* [What you should do]
Count how many lines in the data hold "Given". Only the number.

* [Material for this exercise]

* * *

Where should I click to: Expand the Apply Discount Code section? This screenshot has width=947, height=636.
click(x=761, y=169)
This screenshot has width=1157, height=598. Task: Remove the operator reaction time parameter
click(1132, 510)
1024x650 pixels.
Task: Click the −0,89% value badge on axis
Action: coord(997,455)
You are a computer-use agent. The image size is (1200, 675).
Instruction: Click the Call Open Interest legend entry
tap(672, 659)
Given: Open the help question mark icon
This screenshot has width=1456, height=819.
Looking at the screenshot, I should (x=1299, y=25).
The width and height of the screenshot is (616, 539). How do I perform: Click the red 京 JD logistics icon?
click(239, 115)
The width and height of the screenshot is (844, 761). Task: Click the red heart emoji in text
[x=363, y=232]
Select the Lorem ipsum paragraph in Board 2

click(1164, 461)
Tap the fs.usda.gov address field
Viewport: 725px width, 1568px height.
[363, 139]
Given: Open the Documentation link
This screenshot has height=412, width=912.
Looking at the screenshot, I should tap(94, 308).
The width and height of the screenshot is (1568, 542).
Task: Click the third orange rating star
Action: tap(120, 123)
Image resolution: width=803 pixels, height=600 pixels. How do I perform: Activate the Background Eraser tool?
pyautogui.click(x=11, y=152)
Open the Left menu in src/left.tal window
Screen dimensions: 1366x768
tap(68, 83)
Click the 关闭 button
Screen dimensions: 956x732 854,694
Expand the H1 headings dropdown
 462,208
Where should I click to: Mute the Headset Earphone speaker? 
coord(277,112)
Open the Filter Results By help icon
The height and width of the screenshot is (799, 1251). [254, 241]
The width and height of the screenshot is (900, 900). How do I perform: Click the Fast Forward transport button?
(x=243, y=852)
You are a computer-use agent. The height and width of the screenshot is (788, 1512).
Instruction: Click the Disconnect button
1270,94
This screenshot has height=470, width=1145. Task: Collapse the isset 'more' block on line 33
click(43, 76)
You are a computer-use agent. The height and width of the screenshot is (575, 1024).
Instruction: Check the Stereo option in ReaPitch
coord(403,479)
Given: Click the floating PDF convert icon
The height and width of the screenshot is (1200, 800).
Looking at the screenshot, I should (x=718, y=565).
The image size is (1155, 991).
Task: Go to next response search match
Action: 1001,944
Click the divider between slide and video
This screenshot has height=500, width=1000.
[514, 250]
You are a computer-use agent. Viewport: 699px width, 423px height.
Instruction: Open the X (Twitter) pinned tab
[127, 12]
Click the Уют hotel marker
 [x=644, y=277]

* * *

* [Solution to the exercise]
3